=== Set task a ===
In the electric field passage, what is the electric field by definition?

Consider a particle of charge \(q\). The relationship between the force, \(\v{F}\) and electric field, \(\v{E}\), is given by
\[\v{F} = q \v{E}\]For force interactions between two charged particles, Coulomb’s law in vector form is written as,
\[\v{F} = k q_{1} q_{2} \f{ (\v{x_{1}} - \v{x_{2}}) }{ \abs \v{x_{1}} - \v{x_{2}} \abs^{3} }\]where k is a constant based on the choice of units. The equation describes the force on point charge \(q_{1}\) located at \(\v{x_{1}}\) acted on by another point charge \(q_{2}\) located at \(\v{x_{2}}\).
The electric field, by definition is the force per unit charge, and can be evaluated using Coulomb’s law as,
\[\v{E(x)} = k q_{1} \f{ (\v{x} - \v{x_{1}) }}{ \abs \v{x} - \v{x_{1}} \abs^{3} }\]For a system with many discrete point charges, \(q_{i}\), located at \(x_{i}\), \(\v{E}\) is evaluated as a linear superposition of forces using vector sums,
\[\v{E(x)} = \sum_{i=1}^{n} q_{1} \f{ (\v{x} - \v{x_{1}) }}{ \abs \v{x} - \v{x_{1}} \abs^{3} }\]If the system can be described using a charge density \(\rho(\v{x}`)\), then the summation can be exchanged for an integral over the distribution,
\[\v{E(x)} = \int \rho(\v{x}') \f{ (\v{x} - \v{x_{1}) }}{ \abs \v{x} - \v{x_{1}} \abs^{3}} d^{3} x'\]where differential components for charge and volume are described as \(\Delta{q} = \rho(\v{x}') \Delta x \Delta y \Delta z\) at point \(\v{x}'\) with three dimensional volume element \(d^{3}x' = dx' dy' dz'\).
Consider a force \(\v{F}\) acting on charge \(q\) with velocity \(\v{v}\), the equation of motion of the charge in an electric field, \(\v{E}\) and a magnetic field, \(\v{B}\), is given by, in SI units,
\[\v{F} = q ( \v{E} + \v{v} \times \v{B})\]and in Gaussian units,
\[\v{F} = q ( \v{E} + \f{\v{v}}{c} \times \v{B} )\]In this section we aim to derive Gauss’s law for a single point charge enclosed by a surface.

=== Data listing ===
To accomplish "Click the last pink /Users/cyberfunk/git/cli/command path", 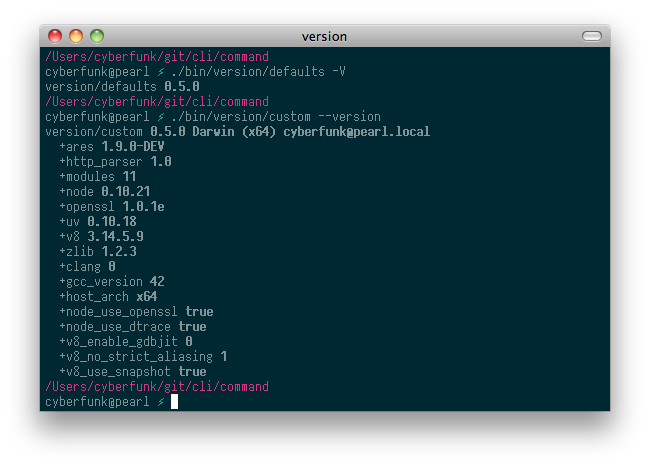I will (157, 386).
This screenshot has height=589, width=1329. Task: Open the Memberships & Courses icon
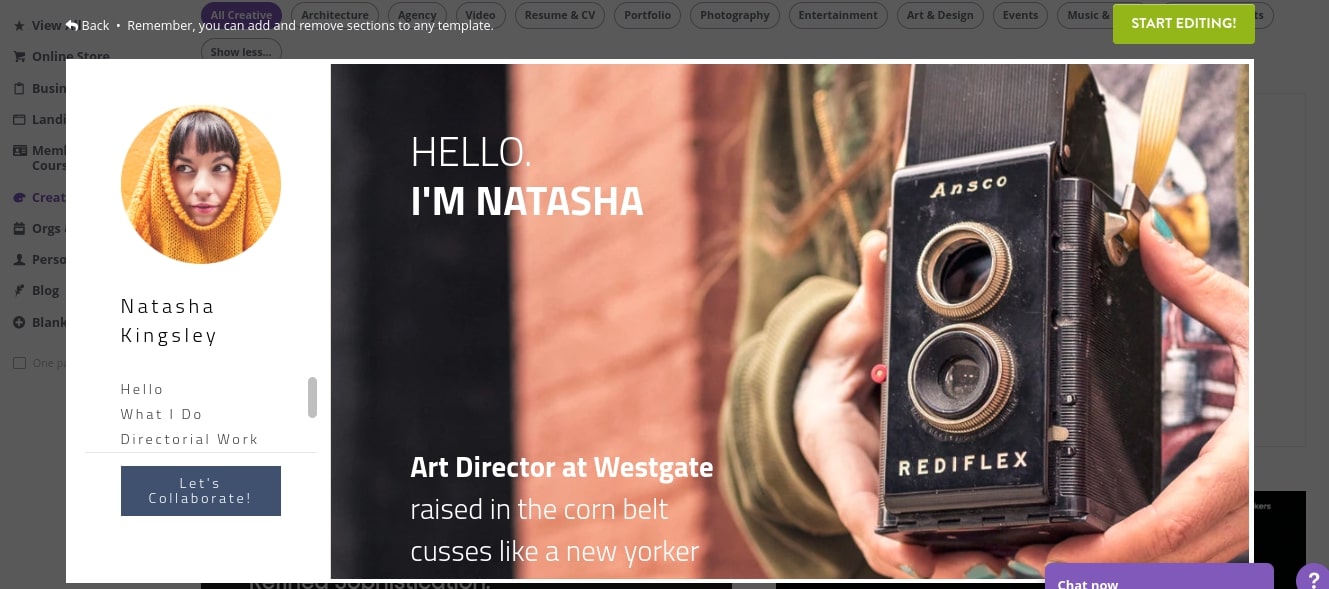click(x=19, y=150)
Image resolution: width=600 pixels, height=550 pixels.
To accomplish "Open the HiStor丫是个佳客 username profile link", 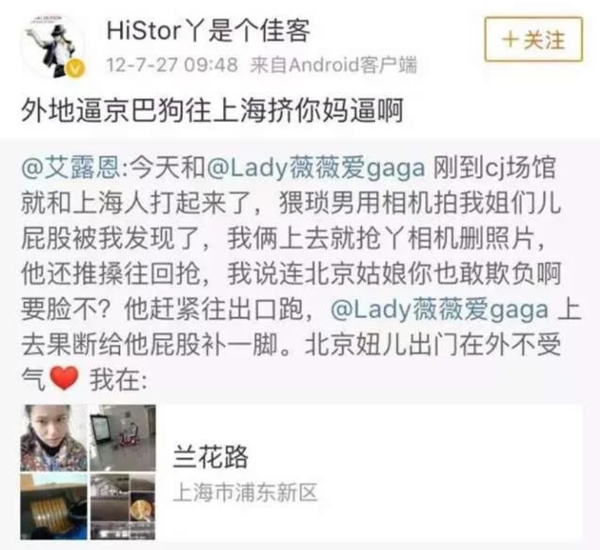I will (208, 31).
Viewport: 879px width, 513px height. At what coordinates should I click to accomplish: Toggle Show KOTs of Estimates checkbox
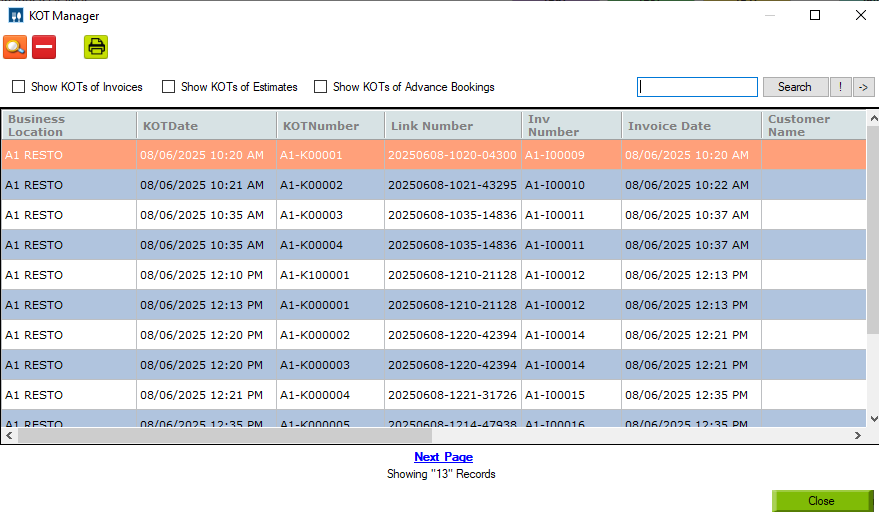click(168, 87)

=== Set task b ===
Reproduce the records verbatim, beginning at the line that contains "Viewport: 879px width, 513px" and ending at the end of the records. Leave out the pictures.

=== Full solution a ===
The force per unit charge.

=== Full solution b ===
Viewport: 879px width, 513px height. At what coordinates should I click to accomplish: Toggle Show KOTs of Estimates checkbox
click(168, 87)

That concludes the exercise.